■ **TASK DESCRIPTION**
Once you find the line that contains "This screenshot has height=874, width=2330.", write out that line and every line after it to the end of the records, exactly and with nothing else.

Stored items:

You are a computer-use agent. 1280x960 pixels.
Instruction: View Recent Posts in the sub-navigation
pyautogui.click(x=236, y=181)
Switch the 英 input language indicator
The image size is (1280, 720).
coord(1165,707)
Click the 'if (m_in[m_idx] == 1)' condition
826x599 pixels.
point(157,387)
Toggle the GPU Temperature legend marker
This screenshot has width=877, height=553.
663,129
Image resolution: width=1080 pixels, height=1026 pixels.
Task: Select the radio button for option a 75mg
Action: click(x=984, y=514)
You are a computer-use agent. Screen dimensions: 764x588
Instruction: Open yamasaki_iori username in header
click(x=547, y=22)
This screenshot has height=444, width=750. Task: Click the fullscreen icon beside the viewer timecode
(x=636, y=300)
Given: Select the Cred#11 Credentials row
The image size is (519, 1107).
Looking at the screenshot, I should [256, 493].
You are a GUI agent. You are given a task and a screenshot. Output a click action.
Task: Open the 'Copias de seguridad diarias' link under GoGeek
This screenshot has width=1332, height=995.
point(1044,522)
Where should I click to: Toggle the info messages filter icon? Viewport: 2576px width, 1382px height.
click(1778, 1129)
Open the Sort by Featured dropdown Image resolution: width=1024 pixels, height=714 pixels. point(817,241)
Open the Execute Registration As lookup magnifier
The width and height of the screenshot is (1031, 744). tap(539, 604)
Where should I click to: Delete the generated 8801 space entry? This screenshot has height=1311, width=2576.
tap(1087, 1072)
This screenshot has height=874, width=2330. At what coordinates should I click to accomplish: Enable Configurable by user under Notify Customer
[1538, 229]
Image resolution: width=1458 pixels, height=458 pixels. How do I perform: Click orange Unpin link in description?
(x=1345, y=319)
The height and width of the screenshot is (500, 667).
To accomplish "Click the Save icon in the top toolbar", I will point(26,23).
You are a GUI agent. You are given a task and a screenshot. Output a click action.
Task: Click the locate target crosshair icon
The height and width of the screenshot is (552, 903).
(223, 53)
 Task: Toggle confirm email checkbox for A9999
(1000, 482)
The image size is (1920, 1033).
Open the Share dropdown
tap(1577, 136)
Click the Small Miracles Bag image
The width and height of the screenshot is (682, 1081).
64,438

■ **WRITTEN SOLUTION**
This screenshot has height=874, width=2330. At what coordinates should I click to accomplish: Enable Configurable by user under Notify Customer
[1538, 229]
Image resolution: width=1458 pixels, height=458 pixels. How do I perform: Click orange Unpin link in description?
(x=1345, y=319)
The height and width of the screenshot is (500, 667).
To accomplish "Click the Save icon in the top toolbar", I will point(26,23).
You are a GUI agent. You are given a task and a screenshot. Output a click action.
Task: Click the locate target crosshair icon
The height and width of the screenshot is (552, 903).
(223, 53)
 Task: Toggle confirm email checkbox for A9999
(1000, 482)
The image size is (1920, 1033).
Open the Share dropdown
tap(1577, 136)
Click the Small Miracles Bag image
The width and height of the screenshot is (682, 1081).
64,438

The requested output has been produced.